Namen für Gattungen?

Die meisten Gattungsbezeichnungen, die die Forschung verwendet, stammen aus dem 19. Jahrhundert. Forscher haben versucht, den (vermeintlichen) Mangel an mittelalterlicher Systematik auszugleichen, indem sie eine neuzeitliche Systematik erschaffen haben. Da diese aber nicht aus dem überlieferten Material entwickelt wurde, sondern vielmehr am Geschmack und den persönlichen Vorlieben der jeweiligen Forscher orientiert ist, passt sie oft genug nicht besonders gut auf die mittelalterlichen Texte. Das gilt zum Beispiel für die Begriffe Fabliau im französischen oder Märe im deutschsprachigen Bereich, beides Bezeichnungen für kürzere, häufig schwankhafte Erzählungen (Vorläufer von Boccaccios Novellen), deren genaue Definition aber extrem schwierig ist.

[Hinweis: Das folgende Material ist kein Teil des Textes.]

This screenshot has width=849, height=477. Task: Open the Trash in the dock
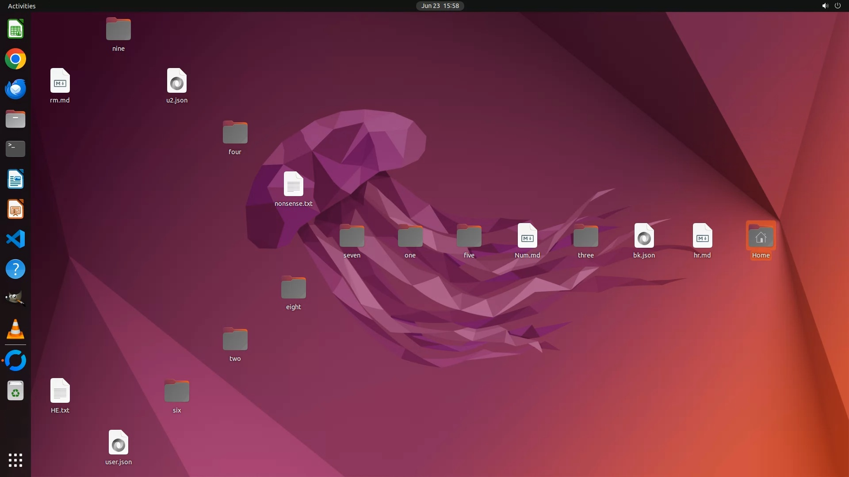coord(15,391)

Diese Handschrift hat ihr eigenes ‘Gattungs’-System, denn in den Rubriken (?) und Explizits (?) stehen häufig Bezeichnungen für die Texte. Manche von ihnen sind ziemlich eindeutig.

Edited paternoster BnF, fonds francais 837, f. 247v (detail). Taken from gallica by kind permission of the Bibliotheque Nationale www.gallica.bnf.fr

BnF, fr. 837, f. 247v.

So finden sich mehrere Texte, die patrenostre (‘Vaterunser’) genannt werden. Hier sehen Sie das Ende eines patrenostre d’amours, also ‘Liebes-Vaterunsers’ (das Wort patrenostre ist blau umkringelt).

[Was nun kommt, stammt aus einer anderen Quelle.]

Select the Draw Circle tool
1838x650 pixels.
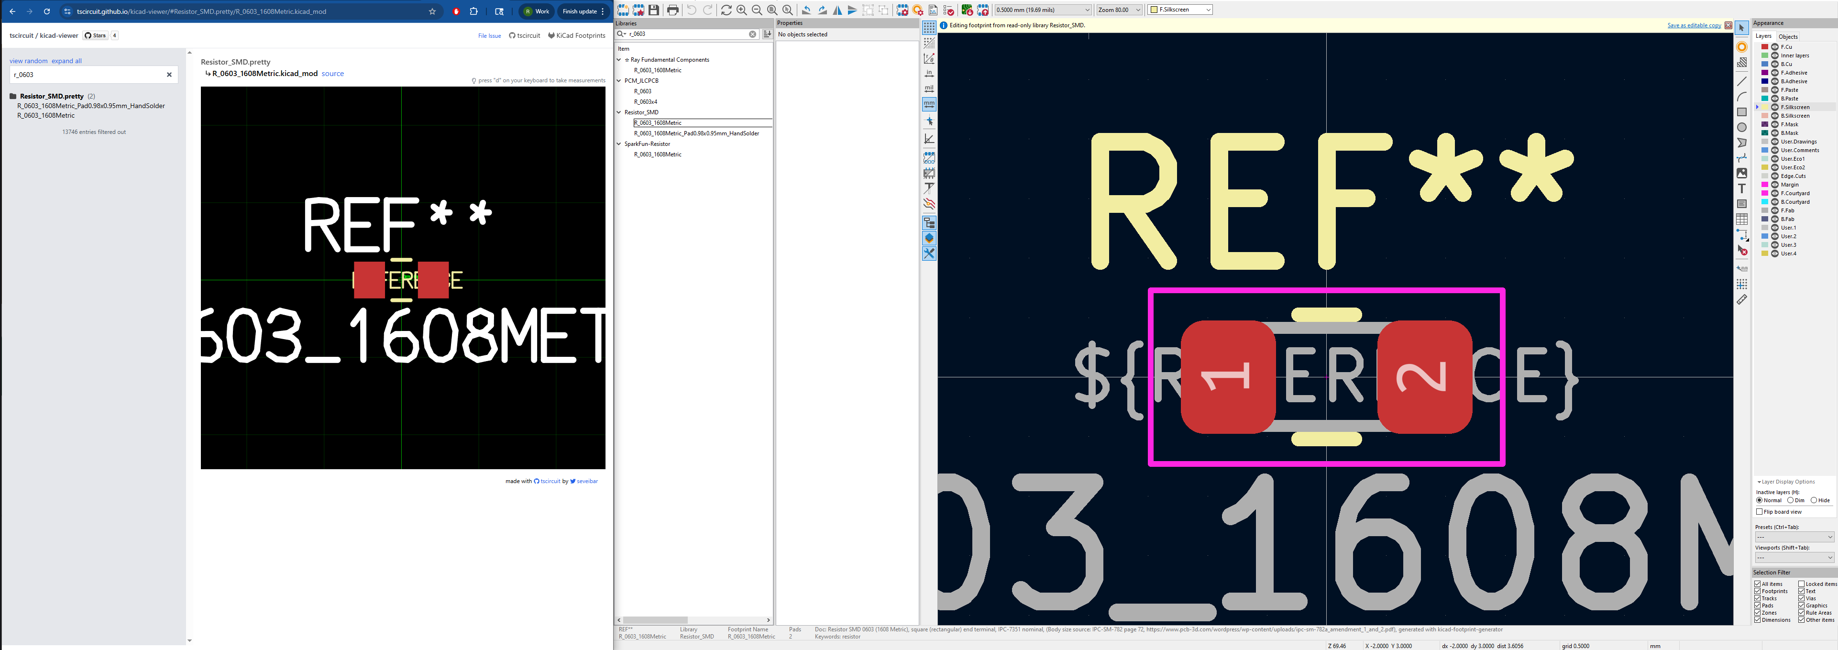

Alle Patrenostres folgen demselben Schema: Der lateinische Text des Vaterunsers wird zerlegt und als Rahmen für einen französischen Verstext verwendet, der eine Übersetzung oder Paraphrase des Lateinischen darstellt, manchmal aber auch in keinem Zusammenhang steht. Das Lateinische ist blau unterstrichen; wie man sehen kann, macht es nur einen kleinen Teil des Textes aus.

Ähnlich funktionieren Abecedarien oder Credos: Auch sie nehmen das lateinische Alphabet bzw. Credo als Raster, das mit französischen Versen aufgefüllt wird.

 

 

BnF, fonds francais 837, 199r (detail) Taken from Gallica by kind permission of the BnF www.gallica.bnf.fr

BnF, fr. 837, 199r.

So weit, so gut. Eine ganz andere Sache sind die Begriffe fable, fabliau, dit oder conte (deutsch etwa ‘Fabel’, ‘Märe’/’Novelle’, ‘Spruch’ oder ‘Erzählung’). Sie scheinen mitunter austauschbar zu sein, denn alle bezeichnen kürzere Verserzählungen (was ist das?) , aber an anderen Stellen bekommt man doch den Eindruck, dass sie eine spezifischere Bedeutung haben.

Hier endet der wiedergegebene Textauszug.